Heritage Locations

Aberystwyth Cliff Railway


The longest cliff railway in Britain

Constructor:
Unclassified

Period of construction:
1850 - 1899

Transport Trust plaque:
No

Transport Mode:
Rail

Address:

Cliff Railway House, Cliff Terrace, Aberystwyth, Ceredigion, SY23 2DN


Postcode:
SY23 2DN

Nearest Town:
Aberystwyth

Heritage Centre:
No


Formed in 1895, the Aberystwyth Improvement Company set about the task of designing and building the line. Heading up the company was George Croydon Marks, an established funicular railway engineer.

Construction was to present several challenges. Virtually all the track had to be run in a deep cutting and then stabilised using concrete. In order to accommodate existing footpaths that criss-crossed the hillside, bridges were required to carry them over the cutting. In total some 1,200 tonnes of rock needed to be excavated, four footbridges constructed, and upper and lower stations were built - the entire project eventually coming in at a staggering £60,000.

Initially, the Aberystwyth cliff railway was designed using the popular water- balance method whereby a water tank in the upper car would be filled with sufficient fluid to make it much heavier than the lower car. In turn, gravity would force the upper car down and, as both cars were connected by continuous cables, the lower car with an empty water tank would automatically be raised. Although very efficient, the operation at Aberystwyth was hindered by the lack of a natural water supply at the summit of Constitution Hill. To resolve this, Marks constructed water storage tanks in bandstands at the summit, as well as in the lower station, pumping water between the two via a coal-fired Worthington Compound Steam Pump, also housed in the lower station. The system worked well enough but was very costly to run.

The cars were of a unique design, being stepped in line with the gradient, rather than being mounted on a triangular frame. They were of the 'toast rack' design, with reversible seat backs so that passengers could sit in the direction they were travelling. Each car could carry up to 30 passengers. A water tank, with a 4 ton capacity, was located at the 'lower' end of the car beneath the attendant's platform. At first, the cars had roofs, side curtains and rear glazing but these were later removed.

Aberystwyth cliff railway opened to the paying public on 1 August 1896, each of the 520 passengers paying eight old pence to travel the 242 m (798 ft) to the summit of Constitution Hill. Despite reductions in fares, and ever more attractions at the summit, the cliff railway struggled to meet expected revenue targets in the early years. Inevitably, this led to several changes of ownership.

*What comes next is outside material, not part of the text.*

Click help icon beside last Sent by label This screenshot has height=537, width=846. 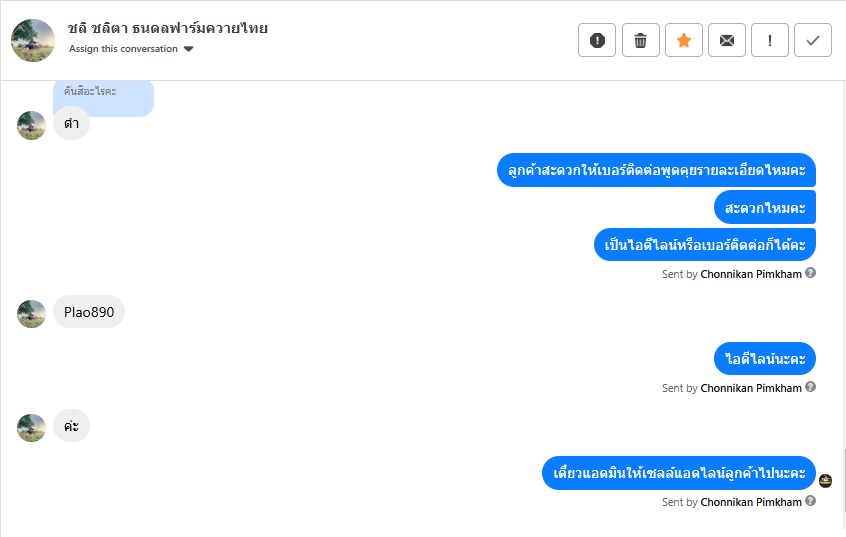click(810, 501)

Fortunes changed in 1921 when the decision was made to convert the expensive water-balance system to electric haulage. This was achieved by installing a Morley 55hp electric motor and winding gear at the top station. When the town's electricity supply was changed to AC current, power was converted to 440 volts DC by way of a mercury-arc rectifier and transformer located at the much more substantial lower station. This arrangement continued in operation until 1978 when it was replaced by the current controls.

During the 1920s and 1930s, Aberystwyth cliff railway enjoyed great popularity but, with the outbreak of the Second World War, things took a turn for the worse. Despite being purchased by the Aberystwyth Pier Company in 1948, who effected necessary repairs following the period of neglect, the railway's fortunes continued to decline. When a fault in the braking system caused the cliff railway to close in 1976, it seemed unlikely at that time that it would ever re-open.

However, very unexpectedly, a local mining company purchased the site and had it operational again within six weeks of the closure. The newly formed Aberystwyth Cliff Railway Company continued to operate the line until 1998, when it was purchased by the present owners, Constitution Hill Ltd. 


Bibliography:

Body, Geoffrey, Cliff Railways of the British Isles, David & Charles, ASIN: B0000CMBSI, (1964)

Books Llc, Funicular Railways of the United Kingdom, ISBN- 10: 1155703189, (2010)

Schneigert, Z., Aerial Ropeways and Funicular Railways, Estevier, ISBN-10: 0080116817, (1966)

Turner, Keith, Cliff Railways of the British Isles, Oakwood, ISBN-10: 0853615942, (2002)

Woodhams, John, Funicular Railways, Shire, ISBN-10: 0747800405 (1989)



Opening Times:
Opening hours vary - visit website, email manager@aberystwythcliffrailway.co.uk or telephone 01970  617642.

How To Find:
By road: Follow Morfa Mawr B 4346 to the north end of the town.